Futuremark 3DMark "Time Spy" has been developed with inputs from AMD, NVIDIA, Intel, and Microsoft, and takes advantage of the new DirectX 12 API. For this reason, the test requires Windows 10. The test almost exponentially increases the 3D processing load over "Fire Strike," by leveraging the low-overhead API features of DirectX 12, to present a graphically intense 3D test-scene that can make any gaming/enthusiast PC of today break a sweat. It can also make use of several beyond-4K display resolutions.

DOWNLOAD: 3DMark with TimeSpy v2.1.2852

Add your own comment

91 Comments on Futuremark Releases 3DMark Time Spy DirectX 12 Benchmark

#26

ShurikN

HoodA middlin' result for my 2-3 year old system (i7-4790K/GTX 780 Ti)
www.3dmark.com/spy/38286
I need a GPU upgrade - seriously considering 980 Ti, prices are around $400 even for hybrid water-cooled models. And they're available right now, unlike the new cards. If I wait a few months, they'll get even lower...

I would rather go for an air cooled 1070 than any kind of 980ti. If I had to choose between 2 NV cards

#27

Aquinus

Resident Wat-man

efikkanIt's correct that AMD's architecture is wastly different (in terms of queues and scheduling) compared to Nvidia's. But the reason why AMD may draw larger benefits from async shaders is because their scheduler is unable to saturate their huge count of cores. If you compare GTX 980 Ti to Fury X we are talking about:
GTX 980 Ti: 2816 cores, 5632 GFlop/s
Fury X: 4096 cores, 8602 GFlop/s
(The relation is similar with other comparable products with AMD vs. Nvidia)
Nvidia is getting the same performance from far fewer resources using a way more advanced scheduler. In many cases their scheduler has more than 95% computational utilization, and since the primary purpose of async shaders is to utilize idle resources for different tasks, there is really very little to use for compute (which mostly utilizes the same resources as rendering). Multiple queues is not overhead free either, so in order for it to have any purpose there have to be a significant performance gain. This is basically why AofT gave up on Nvidia hardware and just disabled the feature, and their game was fine tuned for AMD in the first place.

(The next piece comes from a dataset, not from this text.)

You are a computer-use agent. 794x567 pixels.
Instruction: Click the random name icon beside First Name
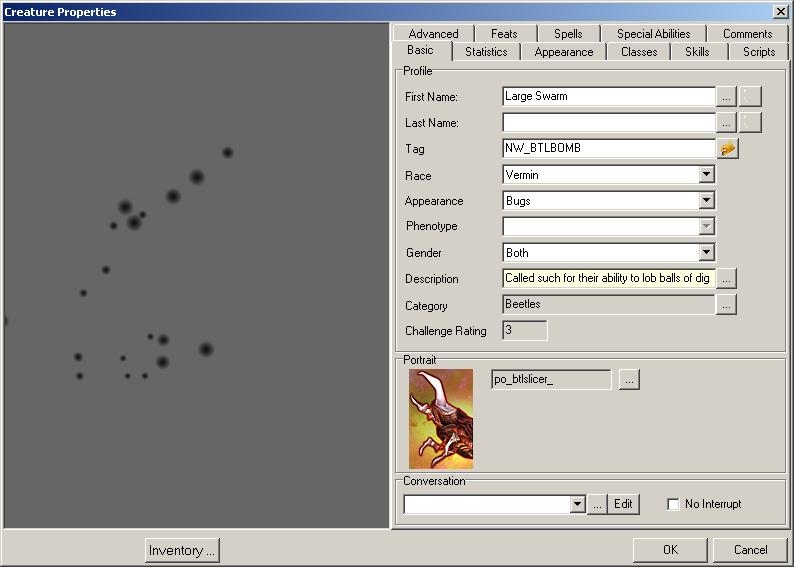point(750,97)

It has very little to do with Direct3D 11 vs 12.

This benchmark proves Nvidia can utilize async shaders, ending the lie about lacking hardware features once and for all.

AMD is drawing larger benefits because they have more idle resources. Remember e.g. Fury X has 53% more Flop/s than 980 Ti, so there is a lot to use.

This benchmark also ends the myth that Nvidia is less fit for Direct3D 12.

Not that I disagree but, a big difference between nVidia and AMD that isn't mentioned often is the size of each CU/SM in terms of shader count and count themselves as a result. nVidia's SMs have a lot more shaders each whereas AMD tends to have more CUs with fewer shaders each. It's the same thing they did with their CPUs, they sacrificed some serial throughput to gain more parallel throughput. On top of that, nVidia's GPUs are clocked higher so, if parallel throughput isn't the rendering bottleneck, it comes down to how quick each CU/SM is with any given workload, which will favor nVidia thanks to the beefier SMs and higher clocks.

#28

JATownes

The Lurker

"In the case of async compute, Futuremark is using it to overlap rendering passes, though they do note that 'the asynchronous compute workload per frame varies between 10-20%.' " Source: www.anandtech.com/show/10486/futuremark-releases-3dmark-time-spy-directx12-benchmark

It seems no one has noticed this. AMD cards are not shining like they did in the Vulkan Doom patch, because TimeSpy has very limited use of Async workloads. Nvidia cards show less gain than the AMD cards, and that is with very limited usage. Take the use of Async workloads up to 60-70% per frame and the AMD cards would have dramatic increases, just like in the Vulkan and AotS demos.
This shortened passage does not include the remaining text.